Now, in the event that this does not work, for one reason or another, we can try other advanced wget functions, I quote directly in English:
You want to download all the GIFs from a directory on an HTTP server. You tried 'wget http://www.example.com/dir/*.gif’, but that didn't work because HTTP retrieval does not support GLOBBING (I put the capital letters).
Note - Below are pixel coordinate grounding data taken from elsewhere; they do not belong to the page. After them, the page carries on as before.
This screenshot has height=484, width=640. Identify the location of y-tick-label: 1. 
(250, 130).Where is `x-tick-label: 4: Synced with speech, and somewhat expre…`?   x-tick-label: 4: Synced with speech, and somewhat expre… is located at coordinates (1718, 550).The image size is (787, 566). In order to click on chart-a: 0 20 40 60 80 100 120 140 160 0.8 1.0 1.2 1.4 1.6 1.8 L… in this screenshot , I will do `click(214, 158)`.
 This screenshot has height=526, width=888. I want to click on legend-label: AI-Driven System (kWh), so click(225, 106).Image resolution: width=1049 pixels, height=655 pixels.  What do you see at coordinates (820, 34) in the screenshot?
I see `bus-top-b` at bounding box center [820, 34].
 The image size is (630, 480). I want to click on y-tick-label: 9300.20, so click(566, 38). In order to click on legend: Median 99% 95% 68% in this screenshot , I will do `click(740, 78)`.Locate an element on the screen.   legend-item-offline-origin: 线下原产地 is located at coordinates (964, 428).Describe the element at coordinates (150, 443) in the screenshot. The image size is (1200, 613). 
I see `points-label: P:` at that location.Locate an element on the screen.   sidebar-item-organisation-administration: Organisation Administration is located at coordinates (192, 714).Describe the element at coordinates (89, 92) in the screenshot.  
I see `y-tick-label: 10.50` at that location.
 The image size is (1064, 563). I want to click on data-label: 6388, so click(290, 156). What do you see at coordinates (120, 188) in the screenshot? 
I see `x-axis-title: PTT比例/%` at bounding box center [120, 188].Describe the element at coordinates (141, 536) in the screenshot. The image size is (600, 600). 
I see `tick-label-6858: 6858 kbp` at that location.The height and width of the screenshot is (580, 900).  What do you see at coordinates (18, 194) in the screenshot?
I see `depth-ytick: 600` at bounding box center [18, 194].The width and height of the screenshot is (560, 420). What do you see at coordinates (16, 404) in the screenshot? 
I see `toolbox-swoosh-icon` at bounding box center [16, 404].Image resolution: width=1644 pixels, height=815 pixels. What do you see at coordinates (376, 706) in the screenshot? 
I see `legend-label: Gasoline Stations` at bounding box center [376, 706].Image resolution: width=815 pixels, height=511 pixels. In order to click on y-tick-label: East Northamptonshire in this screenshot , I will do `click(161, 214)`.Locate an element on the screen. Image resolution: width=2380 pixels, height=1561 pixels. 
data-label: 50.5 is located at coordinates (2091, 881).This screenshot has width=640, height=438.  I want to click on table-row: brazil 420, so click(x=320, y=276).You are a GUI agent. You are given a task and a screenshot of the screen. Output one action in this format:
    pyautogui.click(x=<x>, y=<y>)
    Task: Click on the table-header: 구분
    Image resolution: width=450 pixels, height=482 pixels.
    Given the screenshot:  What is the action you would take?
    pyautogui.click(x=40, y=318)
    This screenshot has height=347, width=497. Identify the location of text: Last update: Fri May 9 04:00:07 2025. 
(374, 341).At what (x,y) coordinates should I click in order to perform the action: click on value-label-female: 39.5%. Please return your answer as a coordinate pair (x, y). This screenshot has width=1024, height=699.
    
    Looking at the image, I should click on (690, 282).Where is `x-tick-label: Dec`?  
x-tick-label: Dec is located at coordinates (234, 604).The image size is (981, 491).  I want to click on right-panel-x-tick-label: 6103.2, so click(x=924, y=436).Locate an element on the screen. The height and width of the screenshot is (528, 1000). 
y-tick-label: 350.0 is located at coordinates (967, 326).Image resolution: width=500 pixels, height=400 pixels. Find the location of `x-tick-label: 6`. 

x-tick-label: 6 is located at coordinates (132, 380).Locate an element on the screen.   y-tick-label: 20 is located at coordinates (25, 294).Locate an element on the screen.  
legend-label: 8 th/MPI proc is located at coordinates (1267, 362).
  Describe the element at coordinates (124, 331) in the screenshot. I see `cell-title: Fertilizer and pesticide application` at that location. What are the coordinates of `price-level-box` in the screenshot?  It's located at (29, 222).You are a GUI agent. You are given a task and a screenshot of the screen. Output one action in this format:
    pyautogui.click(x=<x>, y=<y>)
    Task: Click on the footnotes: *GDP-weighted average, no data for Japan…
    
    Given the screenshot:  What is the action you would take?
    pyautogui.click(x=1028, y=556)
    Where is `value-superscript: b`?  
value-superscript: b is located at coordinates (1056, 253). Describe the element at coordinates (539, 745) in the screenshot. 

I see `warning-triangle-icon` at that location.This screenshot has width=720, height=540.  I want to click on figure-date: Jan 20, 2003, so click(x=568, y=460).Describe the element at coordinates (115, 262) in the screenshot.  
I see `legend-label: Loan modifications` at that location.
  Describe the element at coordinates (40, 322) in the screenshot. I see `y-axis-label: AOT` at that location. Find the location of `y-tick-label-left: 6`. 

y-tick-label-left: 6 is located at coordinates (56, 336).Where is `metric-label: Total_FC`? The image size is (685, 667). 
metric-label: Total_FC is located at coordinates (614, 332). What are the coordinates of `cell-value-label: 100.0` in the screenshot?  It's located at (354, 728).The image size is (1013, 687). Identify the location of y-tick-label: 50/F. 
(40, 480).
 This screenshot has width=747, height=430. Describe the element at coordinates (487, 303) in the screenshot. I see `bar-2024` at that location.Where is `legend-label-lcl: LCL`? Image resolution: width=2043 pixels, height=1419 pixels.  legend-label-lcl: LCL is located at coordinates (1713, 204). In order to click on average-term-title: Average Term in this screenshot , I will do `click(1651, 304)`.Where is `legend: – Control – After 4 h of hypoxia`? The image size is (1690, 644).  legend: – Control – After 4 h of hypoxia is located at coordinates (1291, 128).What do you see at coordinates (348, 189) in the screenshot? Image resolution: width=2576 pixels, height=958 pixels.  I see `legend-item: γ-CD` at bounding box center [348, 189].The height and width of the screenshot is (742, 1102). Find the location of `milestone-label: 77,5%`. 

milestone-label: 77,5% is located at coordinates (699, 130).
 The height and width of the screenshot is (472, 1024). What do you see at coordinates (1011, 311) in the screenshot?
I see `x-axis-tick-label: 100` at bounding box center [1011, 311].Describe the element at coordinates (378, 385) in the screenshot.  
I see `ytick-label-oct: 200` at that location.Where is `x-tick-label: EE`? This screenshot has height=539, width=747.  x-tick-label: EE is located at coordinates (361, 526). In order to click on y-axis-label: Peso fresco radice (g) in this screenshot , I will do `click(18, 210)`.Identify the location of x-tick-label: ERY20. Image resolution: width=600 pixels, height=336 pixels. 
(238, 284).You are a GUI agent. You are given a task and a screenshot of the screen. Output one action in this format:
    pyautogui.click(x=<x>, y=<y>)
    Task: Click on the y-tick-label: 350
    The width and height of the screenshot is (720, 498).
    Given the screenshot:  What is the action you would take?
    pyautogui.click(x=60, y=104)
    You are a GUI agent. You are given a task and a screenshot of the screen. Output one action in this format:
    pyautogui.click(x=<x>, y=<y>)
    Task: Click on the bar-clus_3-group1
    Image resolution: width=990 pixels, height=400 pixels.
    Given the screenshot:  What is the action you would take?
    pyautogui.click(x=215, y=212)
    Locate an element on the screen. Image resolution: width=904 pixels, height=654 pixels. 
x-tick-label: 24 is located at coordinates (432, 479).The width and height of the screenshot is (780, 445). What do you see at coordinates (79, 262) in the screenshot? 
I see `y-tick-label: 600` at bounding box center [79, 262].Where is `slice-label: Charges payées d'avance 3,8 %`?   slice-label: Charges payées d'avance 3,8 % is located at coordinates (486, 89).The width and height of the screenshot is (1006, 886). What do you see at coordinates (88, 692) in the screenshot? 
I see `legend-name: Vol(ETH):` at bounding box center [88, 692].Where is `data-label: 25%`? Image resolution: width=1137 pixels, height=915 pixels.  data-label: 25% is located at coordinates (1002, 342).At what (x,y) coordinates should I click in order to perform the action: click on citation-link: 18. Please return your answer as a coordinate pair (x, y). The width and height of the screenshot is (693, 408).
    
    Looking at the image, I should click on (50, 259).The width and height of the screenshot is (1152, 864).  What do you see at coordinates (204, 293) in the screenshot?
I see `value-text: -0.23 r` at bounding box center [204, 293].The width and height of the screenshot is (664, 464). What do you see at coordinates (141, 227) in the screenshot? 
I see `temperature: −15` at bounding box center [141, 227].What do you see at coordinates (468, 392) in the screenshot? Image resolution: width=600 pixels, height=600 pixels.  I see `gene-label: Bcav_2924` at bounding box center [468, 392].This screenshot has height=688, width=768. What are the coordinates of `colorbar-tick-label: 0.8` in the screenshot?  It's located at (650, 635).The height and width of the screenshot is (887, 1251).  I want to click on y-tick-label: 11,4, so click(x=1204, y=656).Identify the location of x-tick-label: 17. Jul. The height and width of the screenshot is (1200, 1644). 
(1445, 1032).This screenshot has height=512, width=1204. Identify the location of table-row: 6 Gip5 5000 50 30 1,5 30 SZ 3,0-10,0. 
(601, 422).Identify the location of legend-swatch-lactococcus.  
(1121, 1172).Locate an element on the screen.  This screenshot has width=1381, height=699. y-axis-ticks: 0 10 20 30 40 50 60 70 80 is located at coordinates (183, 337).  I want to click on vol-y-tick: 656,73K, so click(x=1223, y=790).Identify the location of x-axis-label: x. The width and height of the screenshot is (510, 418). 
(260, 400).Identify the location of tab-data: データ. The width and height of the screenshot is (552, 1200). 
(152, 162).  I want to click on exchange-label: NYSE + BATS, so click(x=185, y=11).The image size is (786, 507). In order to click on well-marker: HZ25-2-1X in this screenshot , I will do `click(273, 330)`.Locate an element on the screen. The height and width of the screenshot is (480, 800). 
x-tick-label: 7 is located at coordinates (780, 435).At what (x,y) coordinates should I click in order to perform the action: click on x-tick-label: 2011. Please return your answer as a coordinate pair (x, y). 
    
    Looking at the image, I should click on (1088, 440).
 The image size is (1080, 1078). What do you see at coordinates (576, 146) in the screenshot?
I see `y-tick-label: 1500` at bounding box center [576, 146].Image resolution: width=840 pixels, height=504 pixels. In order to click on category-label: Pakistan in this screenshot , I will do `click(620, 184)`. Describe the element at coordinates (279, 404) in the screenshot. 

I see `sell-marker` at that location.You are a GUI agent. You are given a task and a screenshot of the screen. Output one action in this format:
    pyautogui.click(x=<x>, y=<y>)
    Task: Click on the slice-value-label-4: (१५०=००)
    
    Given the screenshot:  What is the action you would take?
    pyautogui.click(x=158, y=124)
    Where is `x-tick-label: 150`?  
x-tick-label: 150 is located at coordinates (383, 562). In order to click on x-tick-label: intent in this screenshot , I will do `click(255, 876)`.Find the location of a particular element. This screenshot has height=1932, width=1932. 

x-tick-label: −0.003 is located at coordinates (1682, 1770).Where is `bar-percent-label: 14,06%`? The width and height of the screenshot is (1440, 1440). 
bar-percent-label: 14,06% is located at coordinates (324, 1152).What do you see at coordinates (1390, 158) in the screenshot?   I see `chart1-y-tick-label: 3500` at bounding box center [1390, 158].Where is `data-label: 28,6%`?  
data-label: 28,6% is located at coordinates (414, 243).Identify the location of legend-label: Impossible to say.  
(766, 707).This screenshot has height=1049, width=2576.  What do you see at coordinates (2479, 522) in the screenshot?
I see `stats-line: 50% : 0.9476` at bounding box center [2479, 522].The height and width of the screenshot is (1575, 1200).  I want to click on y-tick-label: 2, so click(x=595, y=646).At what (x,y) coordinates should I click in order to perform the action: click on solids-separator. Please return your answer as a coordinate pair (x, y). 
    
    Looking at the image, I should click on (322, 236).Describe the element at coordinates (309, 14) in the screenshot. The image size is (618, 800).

In that case, use:
wget -r -l1 --no-parent -A.gif http://www.example.com/dir/
More verbose, but the effect is the same. '-r -l1' means to retrieve recursively (see Recursive Download), with maximum depth of 1. '–no-parent' means that references to the parent directory are ignored (see Directory-Based Limits), and '-A. gif 'means to download only the GIF files. '-A «* .gif»' would have worked too.
IF IT IS RUN IN THIS LAST WAY wget will create a folder for us with the requested web address in the default folder where we are working, and it will make subdirectories if necessary and there it will place, for example, the .gif images that we request.
--------
HOWEVER if it is still not possible to obtain only certain kinds of files (* .jpg, for example) we will have to use the parameter «–page-requisites» which downloads all the internal elements of an html page (images, sounds, css, etc) together with the html page itself ("–page-requisites" can be abbreviated "-p") and that would be the equivalent of downloading something like an "mhtml" https://tools.ietf.org/html/rfc2557
I hope this information is useful to you.
Thanks for the notes. Salu2.
I think you have an error, the first two lines have the same command.
Thank you very much, very good tutorial!